It is estimated that a third of South Carolinians remained loyal to the crown during
the American Revolution. Some took up arms for the British, others offered material aid,
and some left the province, moving to lands held by the Crown, to await the resolution of the war.
During the course of the war:
In September 1781, Governor John Rutledge offered a pardon to
South Carolina Loyalists.
On 26 February 1782, the Whig legislature (House and Senate), passed
The Confiscation Act, a bill of attainder, which confiscated the real and personal
property of over 200 namd individuals. Special commissioners were appointed to seize
and sell the affected Loyalist estates.
These "Commissioners of Forfeited Estates" auctioned land and personal property at
Jacksonburgh in May 1782, continuing sales throughout the summer at Pocotaligo,
at Georgetown (1 August 1782), and again at Jacksonburgh in August 1782.
LOYALIST CLAIMS COMMISSION - ENGLAND
The Loyalist Claims Commission was established in July 1783 by an Act of Parliament to conduct an inquiry
of Loyalists claiming persecution by the Patriots and confiscation of property. The Commissioners conducted interviews of
claimants and witnesses, took personal notes, and presented their recommendations to Parliament.
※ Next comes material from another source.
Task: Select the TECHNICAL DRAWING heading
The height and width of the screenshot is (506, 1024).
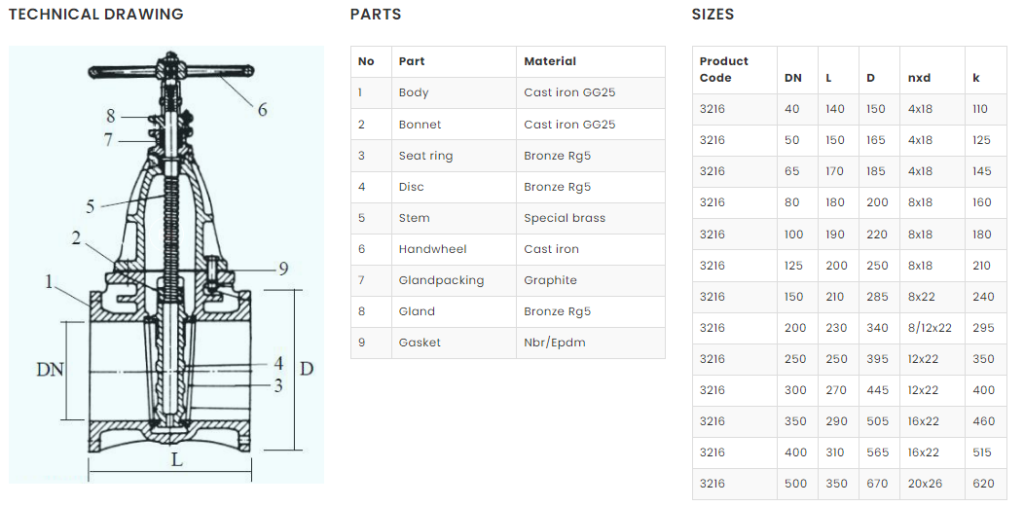Action: click(96, 14)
Claimants originally residing in South Carolina were heard from 1783 through 1790.
In July 1788 an act was passed accepting the
recommendation of the Loyalist Claims Commission for the payment of compensation, with some
deduction for any amounts already awarded. The records of the Loyalist Claims Commission
are held by the Public Record Office (PRO) in England.
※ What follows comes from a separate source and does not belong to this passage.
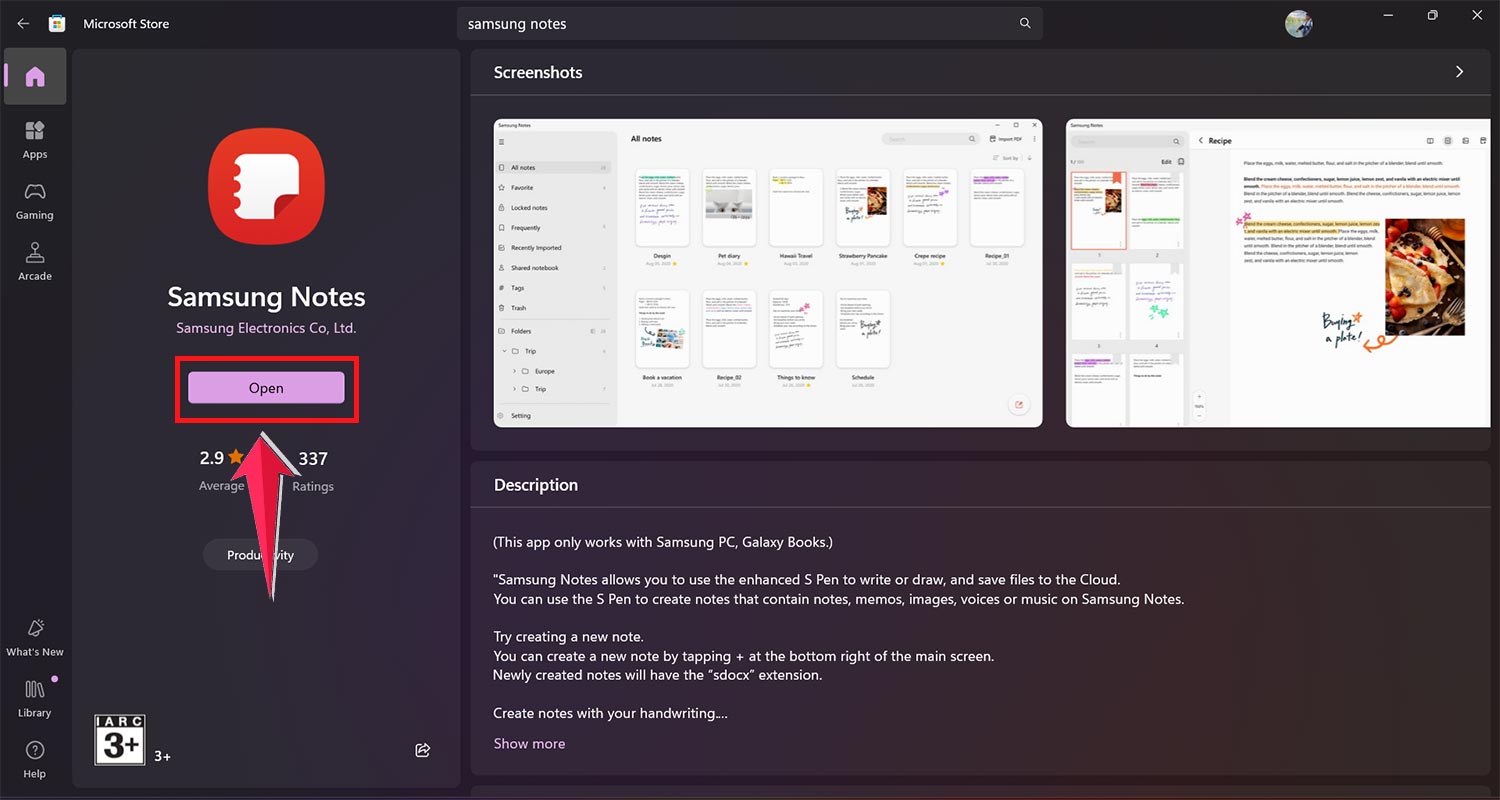Open the first screenshot showing All notes
The image size is (1500, 800).
click(768, 272)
|Biographical Sketches of South Carolina Loyalists|
Provincial corps (British) raised in South Carolina:
Duke of Cumberland's Regiment.
Raised Charleston 1781 from Continental prisoners.
Disbanded Nova Scotia 1783.
Commander: Lord Charles Montagu.
Royal North Carolina Regiment.
Raised Charleston 1780; disbanded St. Augustine 1783.
Commander: John Hamilton.
South Carolina Dragoons.
Raised Charleston 1781; served with South Carolina Royalists.
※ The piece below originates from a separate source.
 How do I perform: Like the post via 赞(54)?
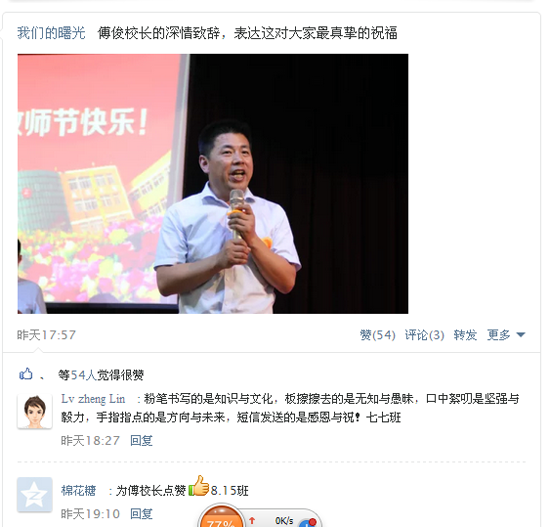point(378,335)
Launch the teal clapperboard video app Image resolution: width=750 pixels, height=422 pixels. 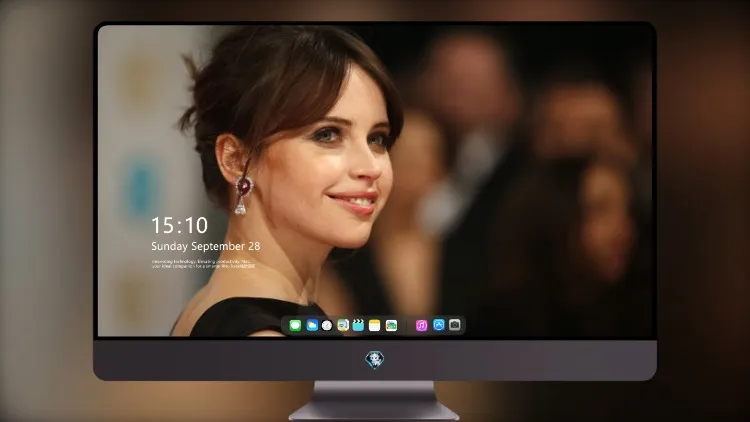[358, 325]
Commander: Edward Fenwick.
South Carolina Rangers.
Raised Charleston 1780.
Disbanded St. Augustine 1783.
Commander: John Harrison.
South Carolina Royalists.
Raised East Florida 1778.
Disbanded New York.
Commanders: M. Prevost, John Coffin, Thomas Fraser.
SC Loyalist Militia
Loyalists also served in bands of partisan militia, like that led by
the notorious "Bloody Bill" Cunningham in the Upcountry, and Micajah Gainey's men who fought against
Francis Marion in eastern South Carolina.